— TASK TO COMPLETE —
Among the lines of the listing below, retype exactly those from the one containing "Instruction: Click the" through the one containing "Screen dimensions: 565x309", both included. Do not include pictures.
-- RECORDED DATA follows --
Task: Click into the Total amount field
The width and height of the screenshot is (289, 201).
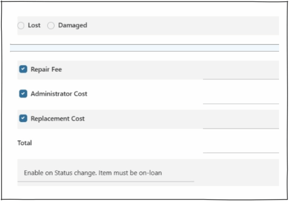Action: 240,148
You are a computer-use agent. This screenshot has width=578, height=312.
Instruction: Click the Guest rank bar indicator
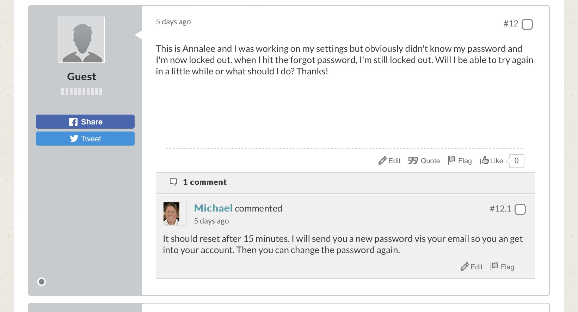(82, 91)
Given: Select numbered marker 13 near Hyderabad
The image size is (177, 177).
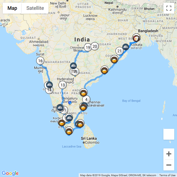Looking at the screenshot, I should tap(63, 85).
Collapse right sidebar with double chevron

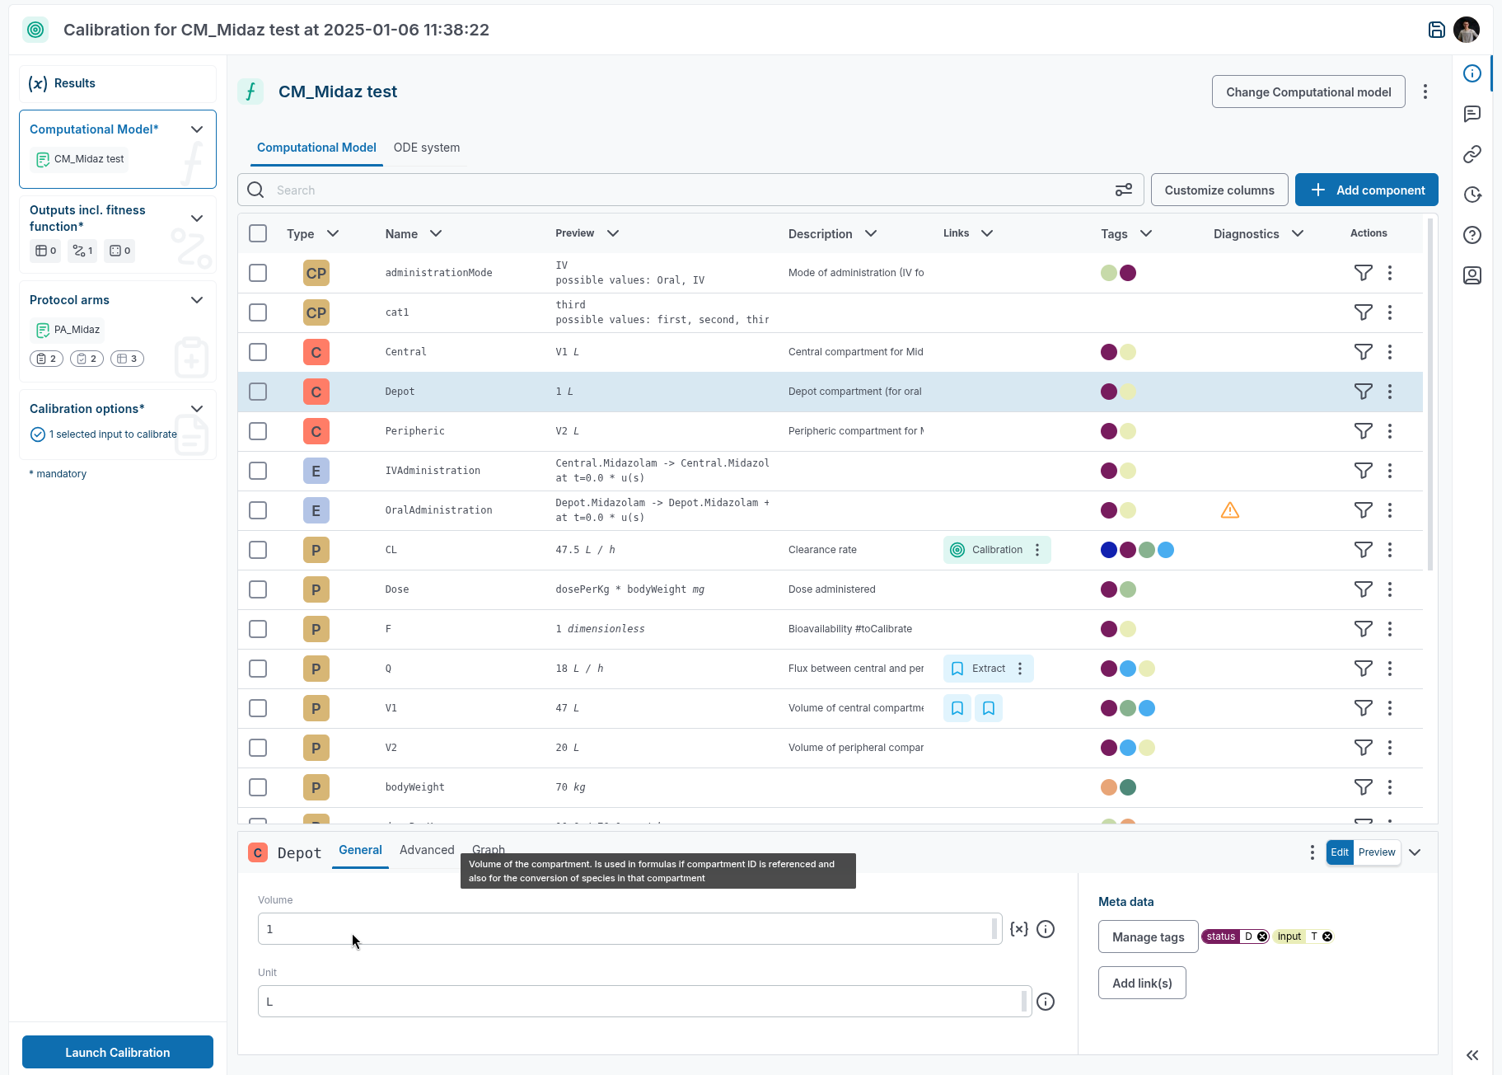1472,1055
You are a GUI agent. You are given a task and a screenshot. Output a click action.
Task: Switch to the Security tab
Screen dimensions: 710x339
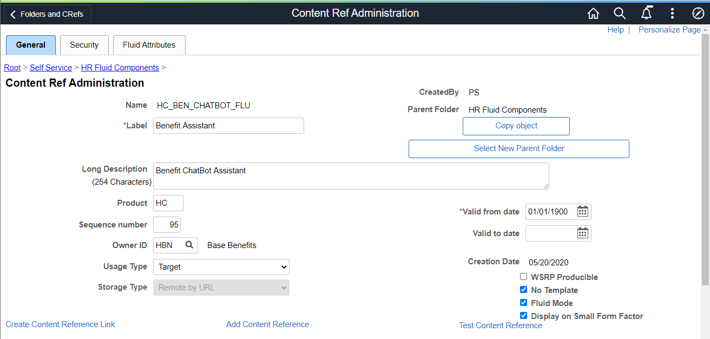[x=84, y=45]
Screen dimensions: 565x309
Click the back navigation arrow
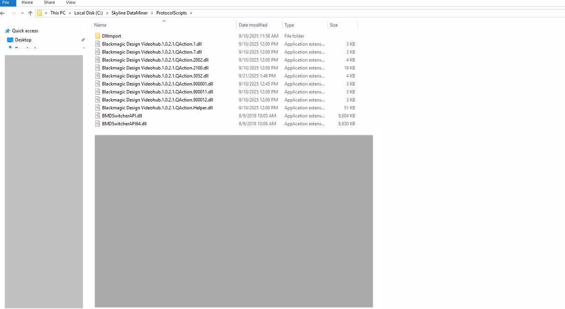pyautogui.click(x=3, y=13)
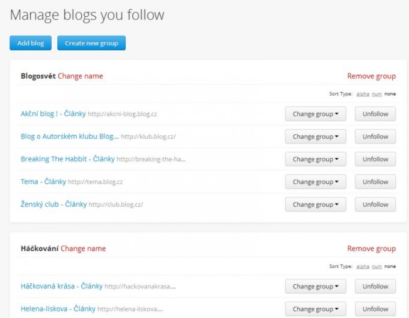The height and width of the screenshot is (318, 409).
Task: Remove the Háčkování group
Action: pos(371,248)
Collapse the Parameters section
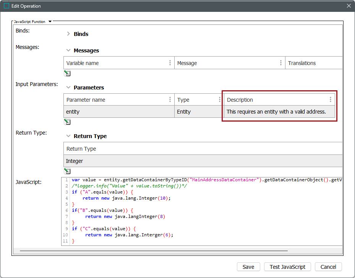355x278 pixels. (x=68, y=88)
-- RECORDED DATA concluded --
-- RECORDED DATA follows --
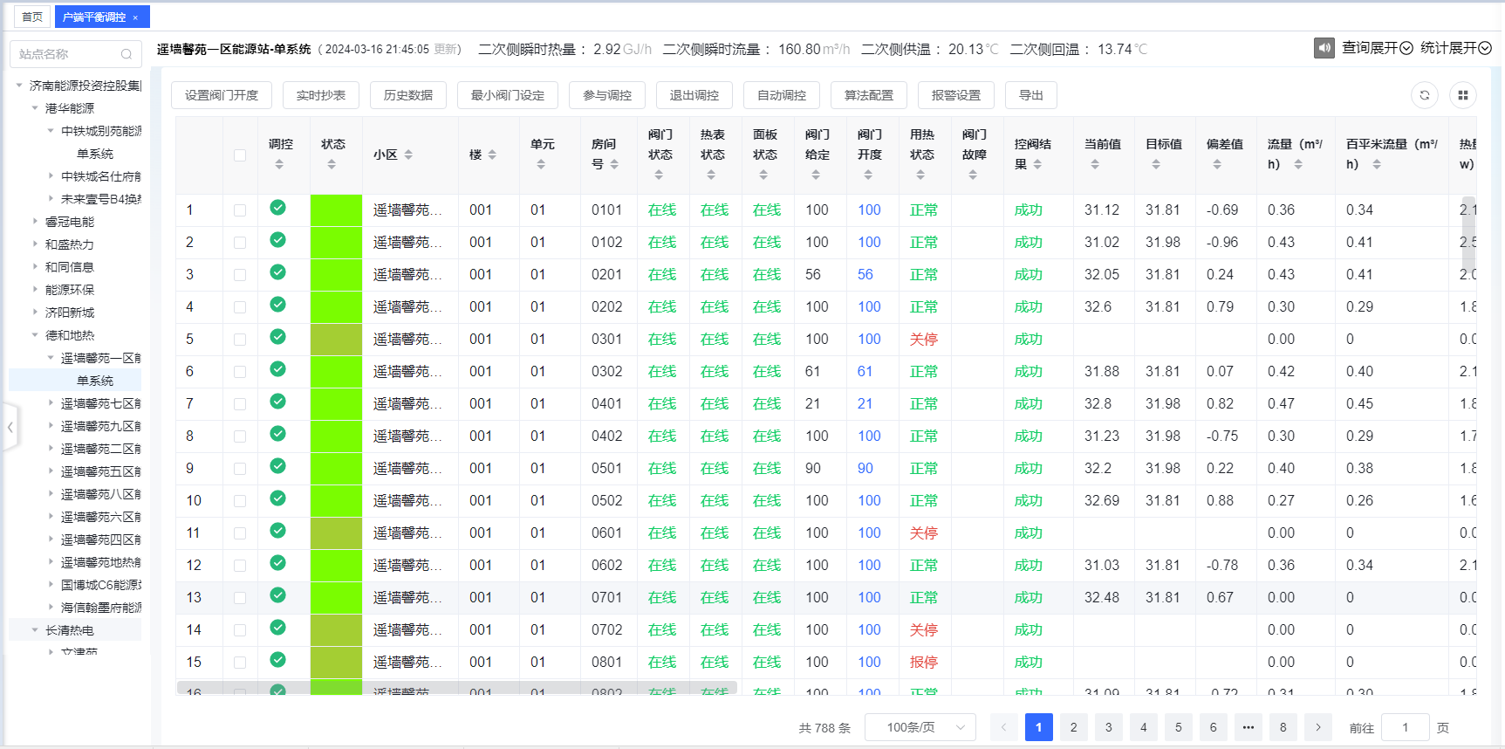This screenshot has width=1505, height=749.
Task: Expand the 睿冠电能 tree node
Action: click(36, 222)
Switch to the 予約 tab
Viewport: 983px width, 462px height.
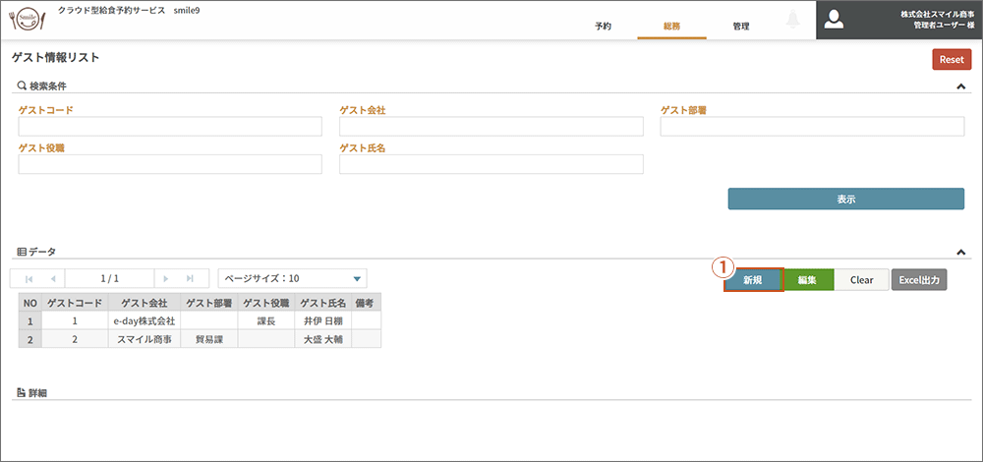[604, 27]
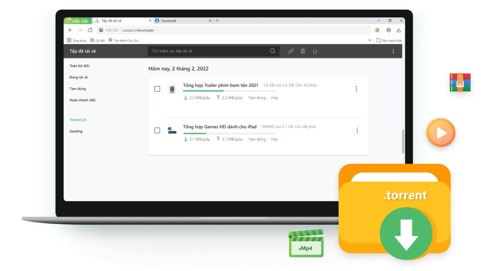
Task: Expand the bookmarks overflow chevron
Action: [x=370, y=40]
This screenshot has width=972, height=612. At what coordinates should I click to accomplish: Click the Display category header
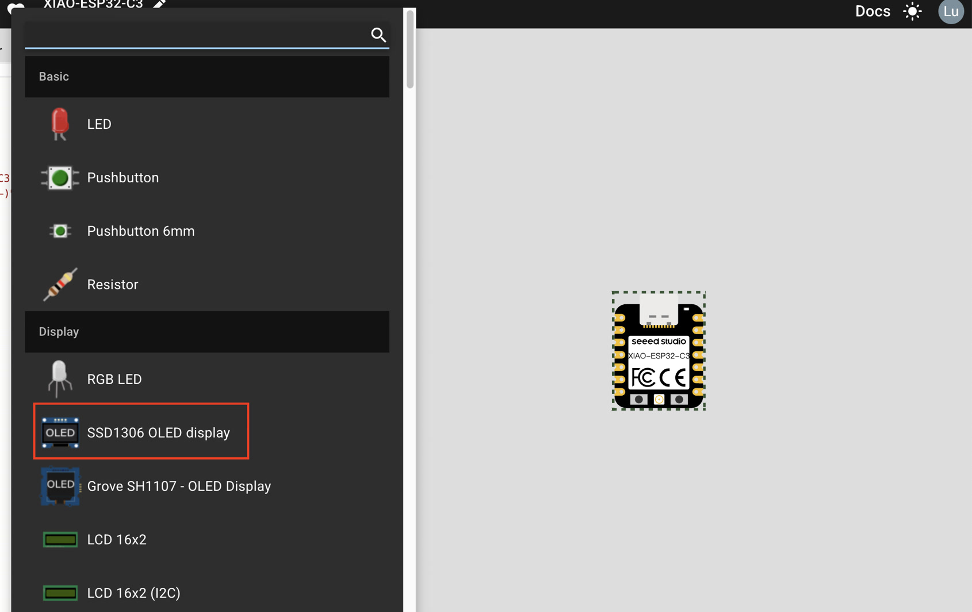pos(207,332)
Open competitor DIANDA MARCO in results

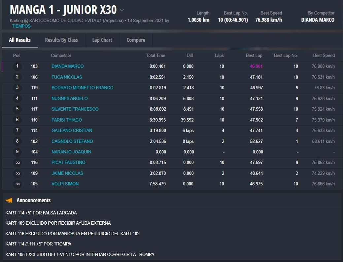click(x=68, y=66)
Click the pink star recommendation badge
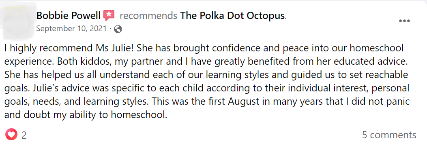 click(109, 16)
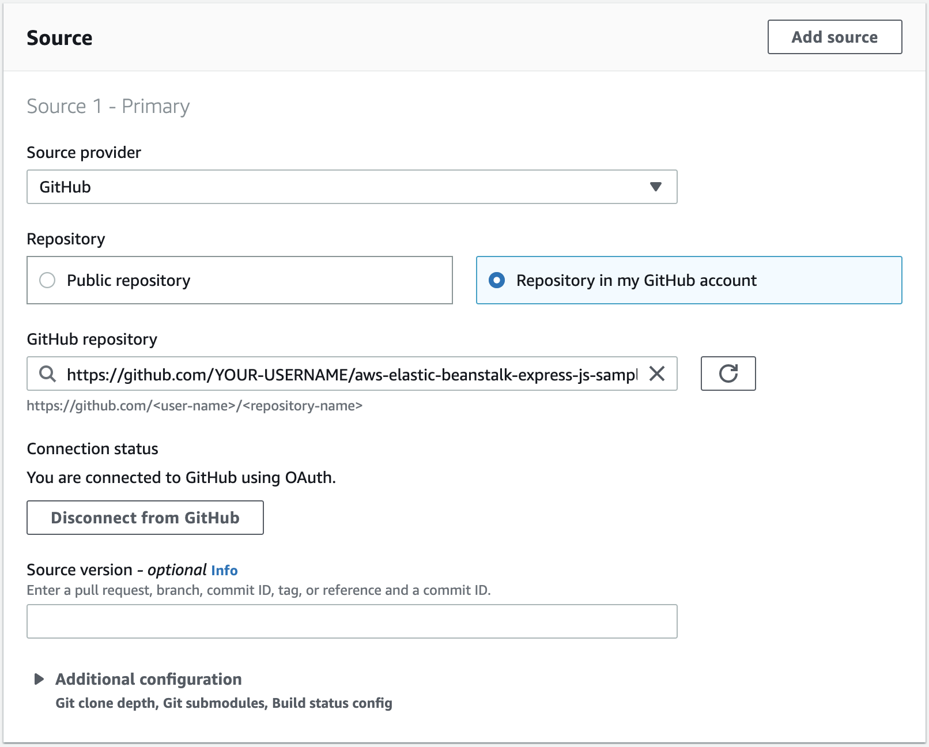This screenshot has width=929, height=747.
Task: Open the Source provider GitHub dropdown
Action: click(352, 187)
-- RECORDED DATA concluded --
— TASK RESULT —
Instruction: Click the Guest rank bar indicator
(82, 91)
Given: Select numbered marker 13 near Hyderabad
The image size is (177, 177).
Looking at the screenshot, I should tap(63, 85).
Collapse right sidebar with double chevron

1472,1055
You are a GUI agent. You are given a task and a screenshot. Output a click action.
Task: Switch to the Security tab
Screen dimensions: 710x339
[x=84, y=45]
Screen dimensions: 565x309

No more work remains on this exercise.